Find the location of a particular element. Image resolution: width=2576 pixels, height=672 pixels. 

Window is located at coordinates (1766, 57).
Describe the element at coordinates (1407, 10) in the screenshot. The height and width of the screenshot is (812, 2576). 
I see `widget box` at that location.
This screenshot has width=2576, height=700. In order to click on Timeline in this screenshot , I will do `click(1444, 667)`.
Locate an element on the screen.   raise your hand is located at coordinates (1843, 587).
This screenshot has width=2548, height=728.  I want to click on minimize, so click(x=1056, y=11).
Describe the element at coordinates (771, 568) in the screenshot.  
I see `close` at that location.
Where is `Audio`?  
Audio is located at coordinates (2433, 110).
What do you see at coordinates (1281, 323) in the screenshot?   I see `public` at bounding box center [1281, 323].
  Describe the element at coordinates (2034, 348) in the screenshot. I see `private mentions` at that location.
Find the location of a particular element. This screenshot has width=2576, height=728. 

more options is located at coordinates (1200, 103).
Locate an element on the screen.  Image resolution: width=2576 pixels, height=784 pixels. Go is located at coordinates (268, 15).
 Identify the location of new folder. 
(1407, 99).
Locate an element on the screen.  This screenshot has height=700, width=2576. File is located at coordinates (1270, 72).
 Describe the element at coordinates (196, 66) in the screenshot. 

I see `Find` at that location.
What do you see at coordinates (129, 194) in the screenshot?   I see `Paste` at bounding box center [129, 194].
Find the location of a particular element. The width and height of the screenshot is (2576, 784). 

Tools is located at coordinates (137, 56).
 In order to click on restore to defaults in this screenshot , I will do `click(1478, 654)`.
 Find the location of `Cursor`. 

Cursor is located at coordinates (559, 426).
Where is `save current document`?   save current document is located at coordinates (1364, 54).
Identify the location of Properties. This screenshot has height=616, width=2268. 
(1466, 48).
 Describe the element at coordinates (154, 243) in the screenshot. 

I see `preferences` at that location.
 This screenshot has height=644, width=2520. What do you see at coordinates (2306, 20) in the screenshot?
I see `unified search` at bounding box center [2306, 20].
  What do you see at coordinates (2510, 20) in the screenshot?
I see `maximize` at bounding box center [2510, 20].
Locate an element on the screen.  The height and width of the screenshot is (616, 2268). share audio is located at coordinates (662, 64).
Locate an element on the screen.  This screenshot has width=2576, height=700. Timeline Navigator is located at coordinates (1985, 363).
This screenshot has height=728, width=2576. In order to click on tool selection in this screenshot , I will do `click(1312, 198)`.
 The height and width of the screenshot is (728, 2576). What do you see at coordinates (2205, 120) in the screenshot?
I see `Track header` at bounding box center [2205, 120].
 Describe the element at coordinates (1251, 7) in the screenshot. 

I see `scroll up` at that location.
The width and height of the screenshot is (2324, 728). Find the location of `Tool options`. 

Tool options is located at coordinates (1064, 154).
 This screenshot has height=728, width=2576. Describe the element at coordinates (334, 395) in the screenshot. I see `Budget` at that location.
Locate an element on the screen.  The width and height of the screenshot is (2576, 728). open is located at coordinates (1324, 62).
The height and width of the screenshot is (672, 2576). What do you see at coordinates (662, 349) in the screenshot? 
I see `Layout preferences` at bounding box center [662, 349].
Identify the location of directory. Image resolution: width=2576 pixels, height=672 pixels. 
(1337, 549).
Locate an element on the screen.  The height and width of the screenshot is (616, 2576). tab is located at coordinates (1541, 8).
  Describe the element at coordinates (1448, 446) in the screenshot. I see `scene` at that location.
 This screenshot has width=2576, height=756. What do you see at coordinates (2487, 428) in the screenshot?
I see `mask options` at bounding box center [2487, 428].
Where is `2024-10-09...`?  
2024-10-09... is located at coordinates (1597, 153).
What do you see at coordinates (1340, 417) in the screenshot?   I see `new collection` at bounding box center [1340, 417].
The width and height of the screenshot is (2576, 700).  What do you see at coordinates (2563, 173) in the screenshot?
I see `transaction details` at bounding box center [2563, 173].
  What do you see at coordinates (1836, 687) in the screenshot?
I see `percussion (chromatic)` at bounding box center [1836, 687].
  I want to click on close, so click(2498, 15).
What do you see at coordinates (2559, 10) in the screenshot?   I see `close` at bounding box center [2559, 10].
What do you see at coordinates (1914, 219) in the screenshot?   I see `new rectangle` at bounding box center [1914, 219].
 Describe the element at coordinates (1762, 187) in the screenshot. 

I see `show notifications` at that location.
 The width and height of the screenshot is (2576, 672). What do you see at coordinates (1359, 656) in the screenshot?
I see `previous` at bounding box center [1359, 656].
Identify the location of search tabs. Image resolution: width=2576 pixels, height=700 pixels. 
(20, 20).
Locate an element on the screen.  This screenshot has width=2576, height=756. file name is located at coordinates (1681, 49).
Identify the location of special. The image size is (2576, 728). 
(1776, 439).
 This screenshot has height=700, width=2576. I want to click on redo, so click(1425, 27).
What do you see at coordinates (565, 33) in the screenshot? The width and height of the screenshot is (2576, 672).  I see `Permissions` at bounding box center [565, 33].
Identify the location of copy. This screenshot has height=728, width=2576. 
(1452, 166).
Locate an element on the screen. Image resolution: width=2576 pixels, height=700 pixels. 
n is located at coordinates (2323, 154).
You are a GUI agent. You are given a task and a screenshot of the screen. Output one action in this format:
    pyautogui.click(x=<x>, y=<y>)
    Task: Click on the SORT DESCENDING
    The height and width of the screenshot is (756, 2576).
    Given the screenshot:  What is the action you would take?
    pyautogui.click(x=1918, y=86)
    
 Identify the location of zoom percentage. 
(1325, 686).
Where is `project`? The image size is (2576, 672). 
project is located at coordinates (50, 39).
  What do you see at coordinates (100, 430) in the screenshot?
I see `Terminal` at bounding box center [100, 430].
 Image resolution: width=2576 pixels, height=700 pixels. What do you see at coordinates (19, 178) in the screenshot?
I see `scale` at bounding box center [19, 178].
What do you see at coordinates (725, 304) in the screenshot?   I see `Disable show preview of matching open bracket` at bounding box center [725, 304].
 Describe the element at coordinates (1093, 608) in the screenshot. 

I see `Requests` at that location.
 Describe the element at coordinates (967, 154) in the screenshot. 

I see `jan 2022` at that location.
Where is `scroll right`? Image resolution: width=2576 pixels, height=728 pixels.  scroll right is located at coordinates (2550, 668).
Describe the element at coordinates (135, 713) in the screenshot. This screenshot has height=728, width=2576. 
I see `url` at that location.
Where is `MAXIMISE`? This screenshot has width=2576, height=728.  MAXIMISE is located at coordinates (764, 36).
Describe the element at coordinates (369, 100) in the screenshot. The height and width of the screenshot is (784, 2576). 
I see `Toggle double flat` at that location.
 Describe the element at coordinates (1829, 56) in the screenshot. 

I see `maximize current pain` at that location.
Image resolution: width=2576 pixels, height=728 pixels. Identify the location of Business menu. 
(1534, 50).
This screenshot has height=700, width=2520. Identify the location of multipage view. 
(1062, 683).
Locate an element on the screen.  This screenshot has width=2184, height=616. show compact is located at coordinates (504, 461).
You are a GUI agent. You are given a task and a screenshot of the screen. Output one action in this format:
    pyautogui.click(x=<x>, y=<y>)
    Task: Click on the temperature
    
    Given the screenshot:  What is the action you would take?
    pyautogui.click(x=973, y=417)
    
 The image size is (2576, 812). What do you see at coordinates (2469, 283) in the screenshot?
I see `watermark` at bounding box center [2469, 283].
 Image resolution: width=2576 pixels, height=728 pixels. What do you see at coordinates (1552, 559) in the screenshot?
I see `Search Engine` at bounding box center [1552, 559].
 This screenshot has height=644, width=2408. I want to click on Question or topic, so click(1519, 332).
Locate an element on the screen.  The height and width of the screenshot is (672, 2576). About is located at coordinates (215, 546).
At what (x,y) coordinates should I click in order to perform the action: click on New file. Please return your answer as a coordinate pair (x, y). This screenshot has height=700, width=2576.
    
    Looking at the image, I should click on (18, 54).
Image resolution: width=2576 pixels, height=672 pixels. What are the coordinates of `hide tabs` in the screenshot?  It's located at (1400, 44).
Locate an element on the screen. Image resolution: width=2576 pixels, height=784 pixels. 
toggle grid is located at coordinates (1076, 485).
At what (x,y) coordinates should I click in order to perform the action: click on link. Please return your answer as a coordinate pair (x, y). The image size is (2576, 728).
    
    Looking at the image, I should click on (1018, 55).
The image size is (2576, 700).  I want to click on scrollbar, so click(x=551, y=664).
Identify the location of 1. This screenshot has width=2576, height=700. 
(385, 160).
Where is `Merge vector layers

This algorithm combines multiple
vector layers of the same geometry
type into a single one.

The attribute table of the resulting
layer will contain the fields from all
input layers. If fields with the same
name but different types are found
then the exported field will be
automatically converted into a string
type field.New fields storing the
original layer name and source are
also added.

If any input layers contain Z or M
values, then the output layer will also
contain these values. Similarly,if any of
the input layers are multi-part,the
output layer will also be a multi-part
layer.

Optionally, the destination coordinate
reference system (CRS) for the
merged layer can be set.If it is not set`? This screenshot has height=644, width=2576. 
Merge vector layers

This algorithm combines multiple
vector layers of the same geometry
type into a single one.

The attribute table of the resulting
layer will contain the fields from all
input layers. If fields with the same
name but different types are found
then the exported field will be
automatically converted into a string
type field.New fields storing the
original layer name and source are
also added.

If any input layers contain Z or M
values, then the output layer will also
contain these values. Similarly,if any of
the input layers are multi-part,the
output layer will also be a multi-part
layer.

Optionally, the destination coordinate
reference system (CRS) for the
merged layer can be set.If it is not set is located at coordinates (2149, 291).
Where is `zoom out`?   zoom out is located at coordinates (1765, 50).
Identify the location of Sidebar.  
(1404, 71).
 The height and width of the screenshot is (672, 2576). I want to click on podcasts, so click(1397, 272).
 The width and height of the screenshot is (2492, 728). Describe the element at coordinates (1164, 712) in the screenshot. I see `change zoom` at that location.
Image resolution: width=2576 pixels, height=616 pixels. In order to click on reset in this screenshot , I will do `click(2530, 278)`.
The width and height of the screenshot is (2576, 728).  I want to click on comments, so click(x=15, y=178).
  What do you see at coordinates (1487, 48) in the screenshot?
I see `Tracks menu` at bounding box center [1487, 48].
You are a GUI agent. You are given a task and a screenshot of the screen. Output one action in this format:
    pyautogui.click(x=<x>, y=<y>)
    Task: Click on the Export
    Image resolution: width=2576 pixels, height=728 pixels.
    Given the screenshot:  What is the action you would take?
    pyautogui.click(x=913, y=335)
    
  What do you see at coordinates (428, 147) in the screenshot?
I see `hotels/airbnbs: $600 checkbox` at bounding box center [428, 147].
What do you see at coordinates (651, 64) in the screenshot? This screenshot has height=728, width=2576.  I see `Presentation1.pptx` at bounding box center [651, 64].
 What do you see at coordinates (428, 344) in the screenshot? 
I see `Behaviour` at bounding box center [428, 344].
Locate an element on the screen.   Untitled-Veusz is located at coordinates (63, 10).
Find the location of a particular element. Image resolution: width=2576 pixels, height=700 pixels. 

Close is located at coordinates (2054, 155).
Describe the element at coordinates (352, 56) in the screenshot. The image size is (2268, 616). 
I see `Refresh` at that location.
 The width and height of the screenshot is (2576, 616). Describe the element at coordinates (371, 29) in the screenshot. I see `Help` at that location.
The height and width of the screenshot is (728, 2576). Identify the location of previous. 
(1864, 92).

*-*-*

● **PROBLEM TO SOLVE**
Copy the records word for word from their first line through the line containing "Audio is located at coordinates (2433, 110).", and include that line.

● **FINISHED EXERCISE**
Find the location of a particular element. Image resolution: width=2576 pixels, height=672 pixels. 

Window is located at coordinates (1766, 57).
Describe the element at coordinates (1407, 10) in the screenshot. The height and width of the screenshot is (812, 2576). 
I see `widget box` at that location.
This screenshot has width=2576, height=700. In order to click on Timeline in this screenshot , I will do `click(1444, 667)`.
Locate an element on the screen.   raise your hand is located at coordinates (1843, 587).
This screenshot has width=2548, height=728.  I want to click on minimize, so click(x=1056, y=11).
Describe the element at coordinates (771, 568) in the screenshot.  
I see `close` at that location.
Where is `Audio`?  
Audio is located at coordinates (2433, 110).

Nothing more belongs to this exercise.